What changes in the next 12 months for jewellery voice AI
Three shifts to plan against.
The BIS hallmark traceability framework is moving toward consumer-facing HUID queries via voice, not just QR. Indian jewellery customers are increasingly expected to verify their purchase by asking a hallmark-aware voice agent — chain or third-party — rather than scanning a QR code. The chains that own this channel first will own the verification trust signal in their category. A small but real differentiation lever for 2027 planning.
The gold rate transparency push. SEBI and the commodity exchanges are tightening disclosure on jewellery-side gold-rate disclosure. Voice AI agents that read out the live BSE rate at conversation open will be expected to do so accurately — adding live rate retrieval to the script becomes a vendor-evaluation criterion in 2026 RFPs.

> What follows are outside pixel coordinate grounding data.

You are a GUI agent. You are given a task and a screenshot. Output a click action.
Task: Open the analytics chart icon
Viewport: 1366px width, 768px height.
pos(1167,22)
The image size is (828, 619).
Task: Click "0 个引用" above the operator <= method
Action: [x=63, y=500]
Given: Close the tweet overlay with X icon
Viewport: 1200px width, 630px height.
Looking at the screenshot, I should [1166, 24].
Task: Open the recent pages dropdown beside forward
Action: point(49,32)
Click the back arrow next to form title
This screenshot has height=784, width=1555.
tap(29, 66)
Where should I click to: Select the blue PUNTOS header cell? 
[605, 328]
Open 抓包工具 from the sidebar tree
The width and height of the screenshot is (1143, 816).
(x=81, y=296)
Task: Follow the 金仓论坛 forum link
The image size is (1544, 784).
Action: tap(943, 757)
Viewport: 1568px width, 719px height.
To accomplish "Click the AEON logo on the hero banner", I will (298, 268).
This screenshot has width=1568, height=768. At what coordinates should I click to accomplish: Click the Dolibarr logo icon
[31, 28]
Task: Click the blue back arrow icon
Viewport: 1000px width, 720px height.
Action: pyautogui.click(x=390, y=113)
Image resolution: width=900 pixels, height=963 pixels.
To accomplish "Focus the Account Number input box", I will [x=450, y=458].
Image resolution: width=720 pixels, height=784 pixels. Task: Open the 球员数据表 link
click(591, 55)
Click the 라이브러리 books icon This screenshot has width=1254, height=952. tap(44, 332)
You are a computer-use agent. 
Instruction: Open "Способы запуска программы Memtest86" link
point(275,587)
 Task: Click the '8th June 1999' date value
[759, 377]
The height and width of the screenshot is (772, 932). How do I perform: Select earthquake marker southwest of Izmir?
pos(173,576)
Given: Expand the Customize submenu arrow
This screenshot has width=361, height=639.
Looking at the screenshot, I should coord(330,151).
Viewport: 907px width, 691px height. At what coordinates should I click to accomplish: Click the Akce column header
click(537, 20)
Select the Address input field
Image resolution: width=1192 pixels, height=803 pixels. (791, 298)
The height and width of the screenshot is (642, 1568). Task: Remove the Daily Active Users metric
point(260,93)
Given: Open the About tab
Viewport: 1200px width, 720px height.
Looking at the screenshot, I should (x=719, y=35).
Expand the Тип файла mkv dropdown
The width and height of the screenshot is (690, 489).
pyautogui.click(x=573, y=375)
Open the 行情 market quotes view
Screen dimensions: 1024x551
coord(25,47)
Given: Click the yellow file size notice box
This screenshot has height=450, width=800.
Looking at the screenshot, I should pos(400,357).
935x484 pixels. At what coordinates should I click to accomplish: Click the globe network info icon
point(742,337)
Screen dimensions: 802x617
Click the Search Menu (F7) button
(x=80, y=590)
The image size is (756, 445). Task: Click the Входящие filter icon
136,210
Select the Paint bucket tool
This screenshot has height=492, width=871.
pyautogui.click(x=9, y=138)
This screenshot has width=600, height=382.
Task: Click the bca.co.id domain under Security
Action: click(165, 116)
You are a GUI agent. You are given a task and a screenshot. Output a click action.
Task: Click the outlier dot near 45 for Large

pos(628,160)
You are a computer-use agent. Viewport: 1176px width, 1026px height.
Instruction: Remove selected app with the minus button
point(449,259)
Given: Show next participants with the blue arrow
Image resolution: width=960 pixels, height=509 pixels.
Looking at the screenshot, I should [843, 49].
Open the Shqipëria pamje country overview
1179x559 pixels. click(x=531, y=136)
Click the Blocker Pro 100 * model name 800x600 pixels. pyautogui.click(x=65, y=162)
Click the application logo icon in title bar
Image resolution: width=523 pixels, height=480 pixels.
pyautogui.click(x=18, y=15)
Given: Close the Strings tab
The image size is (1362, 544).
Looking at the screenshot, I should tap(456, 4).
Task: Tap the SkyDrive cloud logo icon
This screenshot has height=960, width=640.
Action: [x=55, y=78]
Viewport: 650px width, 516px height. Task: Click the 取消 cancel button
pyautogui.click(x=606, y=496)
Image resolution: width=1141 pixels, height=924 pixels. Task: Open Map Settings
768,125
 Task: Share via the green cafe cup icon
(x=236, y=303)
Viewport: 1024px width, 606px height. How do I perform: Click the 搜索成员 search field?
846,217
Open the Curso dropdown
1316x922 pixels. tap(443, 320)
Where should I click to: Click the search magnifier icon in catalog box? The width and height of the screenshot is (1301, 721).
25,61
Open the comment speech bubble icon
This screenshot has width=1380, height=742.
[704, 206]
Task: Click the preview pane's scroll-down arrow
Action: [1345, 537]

Festive surge handling will become the procurement question. Currently, most chains procure voice AI on a baseline-volume contract and stretch during festivals. The 2027 model will be a tiered procurement contract with surge capacity guaranteed — and surge pricing pre-locked. Vendors who refuse to commit to surge capacity at locked pricing will lose mid-market and enterprise jewellery deals to those who do.
Bottom line
For an Indian jewellery chain in 2026, voice AI is not a marketing channel and not a replacement for the in-store salesperson. It is the conversation layer that runs the outbound, the post-purchase verification, the festive campaign, the tier-2 launch, and the long tail of operational calls — at 3–5× the throughput and 30–50% lower cost than an equivalent human telecaller team, with measurably higher CSAT on the cohorts touched.
The chains that adopt first against a defined use-case shortlist, run a disciplined 8-week pilot, and lock surge-capable festive contracts will see the revenue lift compound across 2026 and 2027. The chains that wait will face the same competitive dynamic D2C brands already faced in 2023–2024 — the early movers built customer-relationship signals that the late movers had to spend twice as much to match.